### AIM OF THE EXERCISE
Print the material below, reproducing each line exactly as it appears.

### AVAILABLE DATA
* * *

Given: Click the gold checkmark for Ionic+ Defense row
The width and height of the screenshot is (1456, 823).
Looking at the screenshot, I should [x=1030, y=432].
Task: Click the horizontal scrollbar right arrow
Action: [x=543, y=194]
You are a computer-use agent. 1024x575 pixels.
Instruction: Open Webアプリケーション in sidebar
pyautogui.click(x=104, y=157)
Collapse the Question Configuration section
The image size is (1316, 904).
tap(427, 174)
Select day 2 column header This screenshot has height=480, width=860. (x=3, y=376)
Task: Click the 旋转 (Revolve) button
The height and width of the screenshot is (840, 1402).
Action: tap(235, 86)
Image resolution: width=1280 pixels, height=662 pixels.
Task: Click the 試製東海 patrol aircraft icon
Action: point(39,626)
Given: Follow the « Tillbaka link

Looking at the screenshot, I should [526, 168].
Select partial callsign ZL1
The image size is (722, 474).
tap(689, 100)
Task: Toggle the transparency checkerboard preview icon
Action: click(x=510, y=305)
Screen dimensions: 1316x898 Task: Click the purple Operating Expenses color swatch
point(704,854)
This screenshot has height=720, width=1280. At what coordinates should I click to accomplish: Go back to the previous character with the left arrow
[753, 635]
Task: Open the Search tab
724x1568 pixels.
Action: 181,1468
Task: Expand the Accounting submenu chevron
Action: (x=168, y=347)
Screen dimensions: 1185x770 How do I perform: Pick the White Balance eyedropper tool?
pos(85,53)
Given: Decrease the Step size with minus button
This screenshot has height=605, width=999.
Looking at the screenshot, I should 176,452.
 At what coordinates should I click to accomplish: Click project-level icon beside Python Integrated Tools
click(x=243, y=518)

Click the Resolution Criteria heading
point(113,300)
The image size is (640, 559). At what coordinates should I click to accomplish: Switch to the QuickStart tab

* * *

### WRITTEN RESPONSE
Given: Click the gold checkmark for Ionic+ Defense row
The width and height of the screenshot is (1456, 823).
Looking at the screenshot, I should [x=1030, y=432].
Task: Click the horizontal scrollbar right arrow
Action: [x=543, y=194]
You are a computer-use agent. 1024x575 pixels.
Instruction: Open Webアプリケーション in sidebar
pyautogui.click(x=104, y=157)
Collapse the Question Configuration section
The image size is (1316, 904).
tap(427, 174)
Select day 2 column header This screenshot has height=480, width=860. (x=3, y=376)
Task: Click the 旋转 (Revolve) button
The height and width of the screenshot is (840, 1402).
Action: tap(235, 86)
Image resolution: width=1280 pixels, height=662 pixels.
Task: Click the 試製東海 patrol aircraft icon
Action: point(39,626)
Given: Follow the « Tillbaka link

Looking at the screenshot, I should [526, 168].
Select partial callsign ZL1
The image size is (722, 474).
tap(689, 100)
Task: Toggle the transparency checkerboard preview icon
Action: click(x=510, y=305)
Screen dimensions: 1316x898 Task: Click the purple Operating Expenses color swatch
point(704,854)
This screenshot has height=720, width=1280. At what coordinates should I click to accomplish: Go back to the previous character with the left arrow
[753, 635]
Task: Open the Search tab
724x1568 pixels.
Action: 181,1468
Task: Expand the Accounting submenu chevron
Action: (x=168, y=347)
Screen dimensions: 1185x770 How do I perform: Pick the White Balance eyedropper tool?
pos(85,53)
Given: Decrease the Step size with minus button
This screenshot has height=605, width=999.
Looking at the screenshot, I should 176,452.
 At what coordinates should I click to accomplish: Click project-level icon beside Python Integrated Tools
click(x=243, y=518)

Click the Resolution Criteria heading
point(113,300)
The image size is (640, 559). At what coordinates should I click to accomplish: Switch to the QuickStart tab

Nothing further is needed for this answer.